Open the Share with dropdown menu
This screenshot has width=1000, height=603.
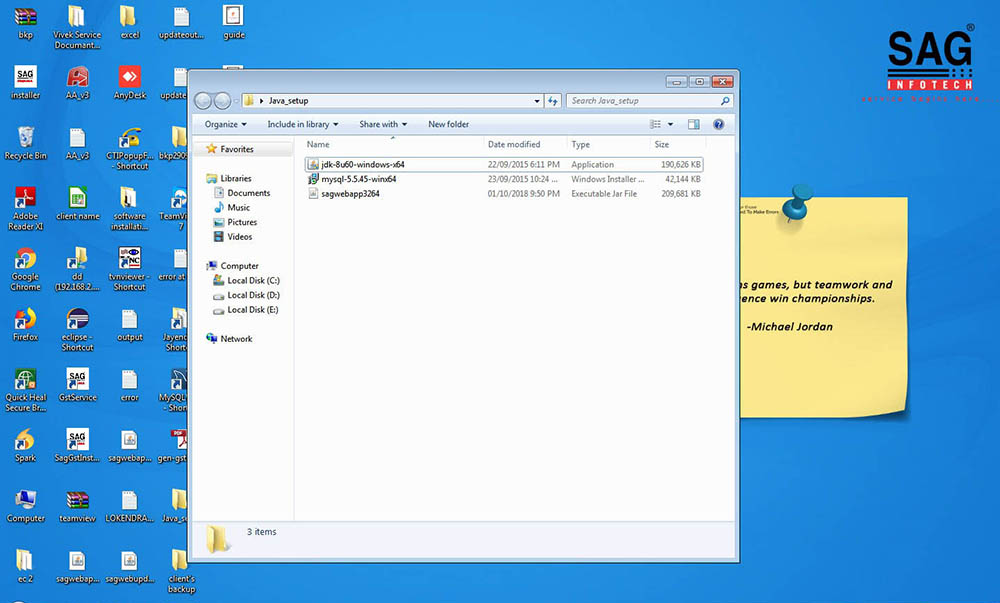click(383, 125)
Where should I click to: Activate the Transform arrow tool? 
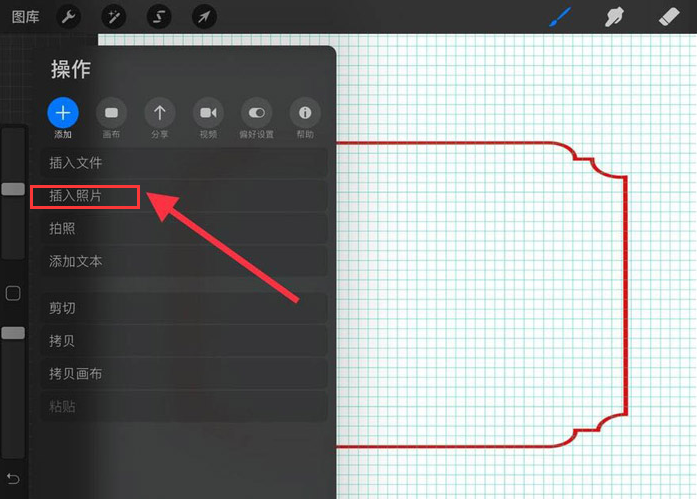[204, 17]
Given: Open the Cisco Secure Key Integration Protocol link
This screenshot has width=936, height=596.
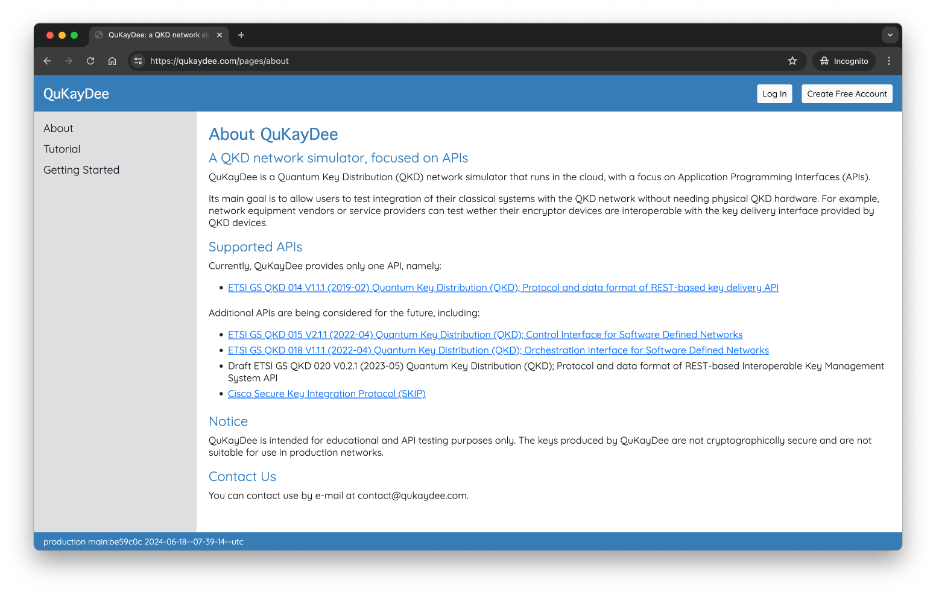Looking at the screenshot, I should coord(326,394).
____
_Task description_: From the first line to the last, transcribe the listing exactly; skip the pictures.

_Response to the exercise_:
Open the Share with dropdown menu
This screenshot has width=1000, height=603.
click(383, 125)
Where should I click to: Activate the Transform arrow tool? 
[204, 17]
Given: Open the Cisco Secure Key Integration Protocol link
This screenshot has width=936, height=596.
Looking at the screenshot, I should coord(326,394).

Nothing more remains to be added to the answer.